Constructing the large-scale collimating solar simulator with a light half-divergence angle

Abstract

Large-scale collimating solar simulators (CSSs) with a light half divergence angle (HDA) of less than 1° have been developed. The small HDA ensures that the CSS can effectively simulate the optical behavior between natural sunlight and optical devices. However, the construction of large-scale CSSs still has a strict threshold because additional optical modules (AOMs), such as large-area collimating mirrors, are usually required to correct the light into collimated light. The manufacturing, installation, and adjustment of these precision optical devices pose significant challenges. An excellent scheme to avoid AOMs is to use the collimating radiation module (CRM), which can directly produce collimated light. Unfortunately, CRM can only produce light with an HDA of more than 3° at present, far larger than that of CSS with AOMs.
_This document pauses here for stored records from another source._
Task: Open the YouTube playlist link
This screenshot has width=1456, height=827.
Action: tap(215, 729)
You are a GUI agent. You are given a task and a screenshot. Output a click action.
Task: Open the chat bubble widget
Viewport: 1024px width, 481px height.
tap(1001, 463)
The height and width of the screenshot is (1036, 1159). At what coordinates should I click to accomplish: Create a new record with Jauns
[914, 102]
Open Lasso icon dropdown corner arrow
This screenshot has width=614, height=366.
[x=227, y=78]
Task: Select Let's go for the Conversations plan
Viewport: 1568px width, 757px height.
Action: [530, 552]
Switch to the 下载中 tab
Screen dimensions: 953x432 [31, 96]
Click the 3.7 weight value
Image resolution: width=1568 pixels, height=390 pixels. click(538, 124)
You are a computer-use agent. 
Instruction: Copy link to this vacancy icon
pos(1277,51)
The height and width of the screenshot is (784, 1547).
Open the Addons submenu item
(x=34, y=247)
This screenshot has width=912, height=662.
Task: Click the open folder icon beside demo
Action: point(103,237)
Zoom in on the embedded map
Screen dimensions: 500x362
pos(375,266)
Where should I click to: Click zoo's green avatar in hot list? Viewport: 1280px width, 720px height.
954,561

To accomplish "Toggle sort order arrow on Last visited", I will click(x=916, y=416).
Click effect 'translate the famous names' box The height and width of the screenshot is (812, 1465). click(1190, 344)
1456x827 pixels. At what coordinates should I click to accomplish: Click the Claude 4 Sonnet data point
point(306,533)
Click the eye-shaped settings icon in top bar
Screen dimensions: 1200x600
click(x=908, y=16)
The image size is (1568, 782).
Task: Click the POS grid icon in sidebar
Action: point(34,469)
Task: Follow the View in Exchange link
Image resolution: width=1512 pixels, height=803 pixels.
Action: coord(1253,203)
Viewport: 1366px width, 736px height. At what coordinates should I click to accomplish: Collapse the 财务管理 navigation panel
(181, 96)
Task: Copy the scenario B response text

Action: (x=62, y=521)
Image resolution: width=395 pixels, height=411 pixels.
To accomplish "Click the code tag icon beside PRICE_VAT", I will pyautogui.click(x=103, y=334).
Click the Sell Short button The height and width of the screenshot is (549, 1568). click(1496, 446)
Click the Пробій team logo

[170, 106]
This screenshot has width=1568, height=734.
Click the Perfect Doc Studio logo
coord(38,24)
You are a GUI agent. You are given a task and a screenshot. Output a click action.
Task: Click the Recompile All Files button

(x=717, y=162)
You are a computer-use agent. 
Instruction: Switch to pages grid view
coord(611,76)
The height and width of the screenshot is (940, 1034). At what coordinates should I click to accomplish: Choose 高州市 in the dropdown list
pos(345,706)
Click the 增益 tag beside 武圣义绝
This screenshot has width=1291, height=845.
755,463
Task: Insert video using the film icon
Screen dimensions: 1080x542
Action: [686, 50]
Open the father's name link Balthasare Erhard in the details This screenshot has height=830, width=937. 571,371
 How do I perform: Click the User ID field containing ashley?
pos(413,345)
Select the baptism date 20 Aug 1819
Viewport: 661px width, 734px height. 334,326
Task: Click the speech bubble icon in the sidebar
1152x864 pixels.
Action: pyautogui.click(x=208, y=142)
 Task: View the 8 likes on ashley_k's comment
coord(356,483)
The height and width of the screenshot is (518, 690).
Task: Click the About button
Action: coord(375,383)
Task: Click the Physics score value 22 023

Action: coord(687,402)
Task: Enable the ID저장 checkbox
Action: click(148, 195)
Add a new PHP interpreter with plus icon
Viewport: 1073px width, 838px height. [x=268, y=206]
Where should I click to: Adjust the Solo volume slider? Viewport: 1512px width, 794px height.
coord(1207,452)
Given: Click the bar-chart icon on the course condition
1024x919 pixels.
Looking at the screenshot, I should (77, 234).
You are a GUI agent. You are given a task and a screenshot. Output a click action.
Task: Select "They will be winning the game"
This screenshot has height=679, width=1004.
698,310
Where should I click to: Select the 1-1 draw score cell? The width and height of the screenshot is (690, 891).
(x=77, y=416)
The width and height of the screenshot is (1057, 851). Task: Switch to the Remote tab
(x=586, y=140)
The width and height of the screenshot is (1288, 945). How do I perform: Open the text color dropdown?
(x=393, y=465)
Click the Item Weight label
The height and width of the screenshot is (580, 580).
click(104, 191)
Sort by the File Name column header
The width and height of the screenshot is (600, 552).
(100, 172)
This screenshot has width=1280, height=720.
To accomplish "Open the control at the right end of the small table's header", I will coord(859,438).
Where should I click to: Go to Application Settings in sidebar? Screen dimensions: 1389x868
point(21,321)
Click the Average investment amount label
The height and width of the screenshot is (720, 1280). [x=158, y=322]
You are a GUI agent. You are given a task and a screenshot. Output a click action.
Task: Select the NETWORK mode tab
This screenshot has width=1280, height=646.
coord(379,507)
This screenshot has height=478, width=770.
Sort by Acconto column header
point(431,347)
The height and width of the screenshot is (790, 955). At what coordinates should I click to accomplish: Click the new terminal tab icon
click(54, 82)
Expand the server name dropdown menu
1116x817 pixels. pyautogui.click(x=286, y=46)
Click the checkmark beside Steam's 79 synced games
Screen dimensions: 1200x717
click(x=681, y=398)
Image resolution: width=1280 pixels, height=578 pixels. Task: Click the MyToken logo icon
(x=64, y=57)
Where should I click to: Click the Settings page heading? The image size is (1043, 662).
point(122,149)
Here, we report a CRM that can directly produce light with excellent collimation (an HDA<0.955°) and uniformity (>90 %). We accomplished this by analyzing the deviations between an idealized geometric optical model and actual CRMs and eliminating them with high-precision parts and a high-resolution adjustment method. We further used 24 CRMs to prove that the single-module collimating solar simulator (SMCSS, a radiation area of 2.55 m × 1.57 m) could be modularly constructed by them. Experimental investigations involving light-concentrating experiments on a parabolic trough collector demonstrated the superior collimation and simulation capabilities of the SMCSS. By eliminating the need for AOMs, the CRM and SMCSS significantly reduce system complexity and cost and lower the construction threshold for large-scale CSSs. It will benefit all experimental scenarios that need large-area collimated light and greatly promote the application of large-scale CSS in civilian solar research.